TransCanada’s press release about their Coastal GasLink pipeline project having 100 per cent sign on with all the elected Indigenous bands is an incredibly misleading statement.
What the average Canadian does not know is that some of those bands (band councils) only have jurisdiction within their reservation boundary while the hereditary chiefs have jurisdiction over the traditional territories. It’s the same as a municipality, like Smithers or Terrace, that only has jurisdiction within their city limits and can’t sign development agreements for projects in Telkwa, Thornhill or rural areas.

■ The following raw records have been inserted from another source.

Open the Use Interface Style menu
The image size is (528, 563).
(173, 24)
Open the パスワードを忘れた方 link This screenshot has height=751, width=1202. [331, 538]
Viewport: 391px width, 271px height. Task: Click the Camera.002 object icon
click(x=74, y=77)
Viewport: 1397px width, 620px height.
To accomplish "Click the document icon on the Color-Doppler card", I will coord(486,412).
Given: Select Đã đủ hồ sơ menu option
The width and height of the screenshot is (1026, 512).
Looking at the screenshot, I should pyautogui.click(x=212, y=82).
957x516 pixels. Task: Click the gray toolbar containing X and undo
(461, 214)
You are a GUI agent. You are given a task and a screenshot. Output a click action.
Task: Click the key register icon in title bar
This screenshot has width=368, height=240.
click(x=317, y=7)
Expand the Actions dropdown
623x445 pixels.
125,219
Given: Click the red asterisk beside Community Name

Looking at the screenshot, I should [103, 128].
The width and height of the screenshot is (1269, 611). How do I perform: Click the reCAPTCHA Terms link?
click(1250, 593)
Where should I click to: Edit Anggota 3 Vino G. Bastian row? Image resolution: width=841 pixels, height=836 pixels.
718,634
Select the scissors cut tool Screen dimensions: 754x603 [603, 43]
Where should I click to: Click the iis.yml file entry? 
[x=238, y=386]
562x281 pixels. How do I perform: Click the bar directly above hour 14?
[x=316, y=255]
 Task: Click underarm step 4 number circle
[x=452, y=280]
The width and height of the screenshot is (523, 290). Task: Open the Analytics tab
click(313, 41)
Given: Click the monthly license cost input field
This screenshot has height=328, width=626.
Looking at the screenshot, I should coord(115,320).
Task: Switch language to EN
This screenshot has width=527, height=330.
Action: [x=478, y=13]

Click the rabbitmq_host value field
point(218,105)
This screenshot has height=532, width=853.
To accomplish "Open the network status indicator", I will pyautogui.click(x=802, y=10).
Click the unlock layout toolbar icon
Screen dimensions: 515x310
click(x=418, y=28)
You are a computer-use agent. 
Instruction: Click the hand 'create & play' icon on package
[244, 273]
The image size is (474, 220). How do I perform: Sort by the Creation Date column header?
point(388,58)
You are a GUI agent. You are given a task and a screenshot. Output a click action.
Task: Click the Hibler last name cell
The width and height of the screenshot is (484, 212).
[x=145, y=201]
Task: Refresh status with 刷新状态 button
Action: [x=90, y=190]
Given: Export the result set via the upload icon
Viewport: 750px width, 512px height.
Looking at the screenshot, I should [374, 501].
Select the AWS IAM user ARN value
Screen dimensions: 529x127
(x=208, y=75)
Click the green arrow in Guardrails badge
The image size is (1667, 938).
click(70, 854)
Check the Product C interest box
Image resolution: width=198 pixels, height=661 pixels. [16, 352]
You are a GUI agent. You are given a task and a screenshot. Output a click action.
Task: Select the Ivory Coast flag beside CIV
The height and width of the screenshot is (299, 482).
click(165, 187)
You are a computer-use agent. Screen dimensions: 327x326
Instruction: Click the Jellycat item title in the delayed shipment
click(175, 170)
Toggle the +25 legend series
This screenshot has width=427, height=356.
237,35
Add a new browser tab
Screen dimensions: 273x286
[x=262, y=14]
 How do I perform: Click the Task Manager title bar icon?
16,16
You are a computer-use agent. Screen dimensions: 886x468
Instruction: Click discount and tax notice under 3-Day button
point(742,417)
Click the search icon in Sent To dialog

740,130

In the case of the Wet’suwet’en and Gitxsan, the hereditary system has been tested in court several times and has helped form the very laws from which most aboriginal rights and title cases have been based. “The Wet’suwet’en Hereditary Chiefs’ have never ceded nor surrendered their territory, nor have we lost it to war,” from time immemorial the Wet’suwet’en Hereditary Chiefs mandate has been and continues today and into the future is to protect the land and its people. The Wet’suwet’en Hereditary Chiefs do not endorse nor support pipeline projects that threaten the health and well-being of our lands and our people.” –DebbiePierre, executive director of the Office of the Wet’suwet’en.
In a nutshell, the Band Council doesn’t have jurisdiction over traditional territories regardless of impact benefit agreements, so why is TransCanada touting this in the press as if they do? This isn’t about whether it’s a good thing or a bad thing for Bands to sign on — I don’t begrudge any Bands for signing these agreements, as money is needed for all the work they have to do to support their communities.
What I do begrudge are the repeated efforts of industry and the complicity of the B.C. government in creating these deals with band councils when they know there are hereditary systems they need to consult. First Nations have won more than 200 consecutive court cases in Canada around this very sort of issue — governments failing to consult the appropriate First Nations leaders. Touting these signed deals in the press creates unnecessary division and conflict in communities that have already been pushed to the margins.
Consider it this way: You are a teenager with a brand new driver’s licence. You ask your parents if you can borrow their car and they say no. Instead of accepting this answer, you turn to your high school teacher (someone you view as a potential figure of authority) and ask them if you can borrow your parents’ car. It just doesn’t make any sense. Your teacher is someone in a leadership role but he or she does not have decision making power over your parents’ car. Imagine going home to your parents telling them your teacher said it was okay for your to borrow their car? Imagine government and industry standing up and saying they have signed Impact Benefit Agreements with all the teachers for the use of your parents’ car. It’s ridiculous, right? As a taxpayer, I’m tired of paying for governments to continuously repeat these same mistakes and stand idly by as industry holds up Impact Benefit Agreements in the media as assurance a project is going to happen.
This creates poor investment climate in B.C. and seems to be playing pretty fast and loose with investors’ money. In the end, Hereditary Chiefs can launch a court case (which they always win) and the taxpayers are on the hook, yet again, for government and industry to continue making these same mistakes over and over. We need to solve this issue.
Imagine if those hereditary chiefs could put those legal funds into their community? Imagine if taxpayers didn’t have to continue bailing out governments for repeatedly losing in court over the same issue? That money would be better spent on actually creating a genuine pathway to reconciliation and community economic development.
This misleading marketing tactic by TransCanada does not put this project any closer to being built. Communities throughout the Northwest want economic development but proponents need to act in good faith and engage with the right authorities and decision makers in a way that respects free, prior and informed consent. It is, after all, the law.
–Shannon McPhail is a mother of two, former welder & hunting guide, recent graduate of SFU’s Community Economic Development program, and executive director of the Skeena Watershed Conservation Coalition, an organization she co-founded that has twice been recognized as one of Canada’s top 10 most effective and innovative organizations.